Further in this regard, the art has employed anionic surfactants as foaming agents within enhanced recovery techniques such as CO.sub.2 flooding of oil formations made of sandstone and/or silica. Because the sandstone has a negative charge, the anionic surfactants are not appreciably adsorbed in the surrounding formation.
However, within a carbonate environment, which comprises primarily carbonate rock having a positive charge, the above described adsorption is effectively reversed. Thus, anionic surfactants are subject to uneconomically high adsorption losses to the formation rock (i.e. greater than about 0.5 mg/g of rock). Accordingly, anionic surfactants are not economically employable within this environment.
Alternative surfactants have failed to provide an economic solution to the above problem. For example, amphoteric surfactants, i.e., those surfactants which include both a positive and negative charge in the molecule, also suffer from high adsorption losses and thus they too are not economically feasible.
Furthermore, non-ionic surfactants, which do not suffer from the above adsorption problems associated with anionic surfactants, have been repeatedly dismissed by the art due to their "low foaming" reputation.
The hydrophilic-lipophilic balance (HLB) value is a measure of a surfactants ability to make oil-water emulsions.
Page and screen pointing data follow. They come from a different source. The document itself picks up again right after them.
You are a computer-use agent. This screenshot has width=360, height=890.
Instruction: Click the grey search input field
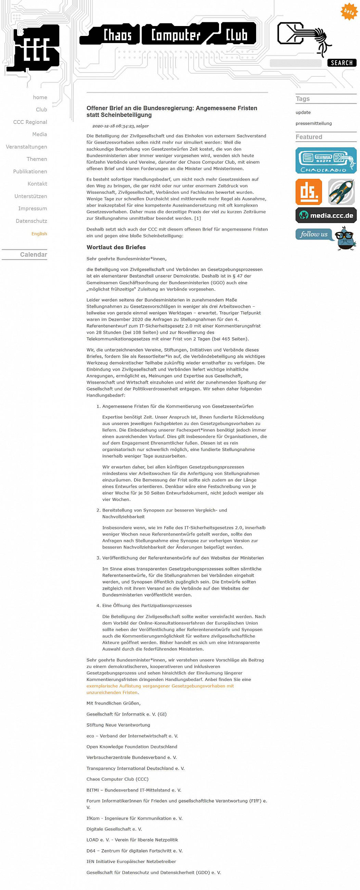click(x=295, y=63)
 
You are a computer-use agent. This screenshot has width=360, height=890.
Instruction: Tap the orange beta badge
click(x=349, y=12)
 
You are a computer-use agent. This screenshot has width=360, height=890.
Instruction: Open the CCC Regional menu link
click(x=30, y=122)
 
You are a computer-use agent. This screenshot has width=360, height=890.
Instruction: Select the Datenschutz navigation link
click(x=31, y=221)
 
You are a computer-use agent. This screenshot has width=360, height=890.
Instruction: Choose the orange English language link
click(x=39, y=234)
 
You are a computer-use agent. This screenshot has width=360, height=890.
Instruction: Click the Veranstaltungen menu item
click(x=26, y=146)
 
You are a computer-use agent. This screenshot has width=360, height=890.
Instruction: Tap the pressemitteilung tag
click(x=313, y=123)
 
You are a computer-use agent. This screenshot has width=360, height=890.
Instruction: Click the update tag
click(x=303, y=112)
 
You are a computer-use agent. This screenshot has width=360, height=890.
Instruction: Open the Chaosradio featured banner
click(x=325, y=160)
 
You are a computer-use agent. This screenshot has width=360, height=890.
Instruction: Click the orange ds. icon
click(x=309, y=192)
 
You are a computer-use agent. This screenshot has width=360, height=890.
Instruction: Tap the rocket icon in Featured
click(x=341, y=192)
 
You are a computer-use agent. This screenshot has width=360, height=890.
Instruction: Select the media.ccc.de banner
click(x=325, y=215)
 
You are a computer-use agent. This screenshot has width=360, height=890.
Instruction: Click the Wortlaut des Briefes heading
click(x=116, y=247)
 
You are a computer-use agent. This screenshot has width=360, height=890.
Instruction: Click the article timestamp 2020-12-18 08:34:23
click(x=113, y=126)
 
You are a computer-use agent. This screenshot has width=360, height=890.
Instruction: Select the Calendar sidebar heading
click(x=33, y=255)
A non-ionic surfactant having a low HLB value (i.e., less than about 10) is considered oil soluble while a high HLB value (i.e., greater than about 13) are associated with water soluble surfactants. The non-ionic surfactants predominantly employed in car washes, dishwashers, and the like, have an HLB value of preferably about 13-15, most preferably about 13.
However, the need still exists for a surfactant which provides a stable foam and which can be economically employed in carbonate environments.
Accordingly, it is an object of the present invention to provide a foam-forming composition containing a non-ionic surfactant which does not exceedingly adsorb on the surrounding carbonate rock and which provides a stable foam during miscible gas flooding of the formation.
This and further objects will become apparent from the specification and claims which follow.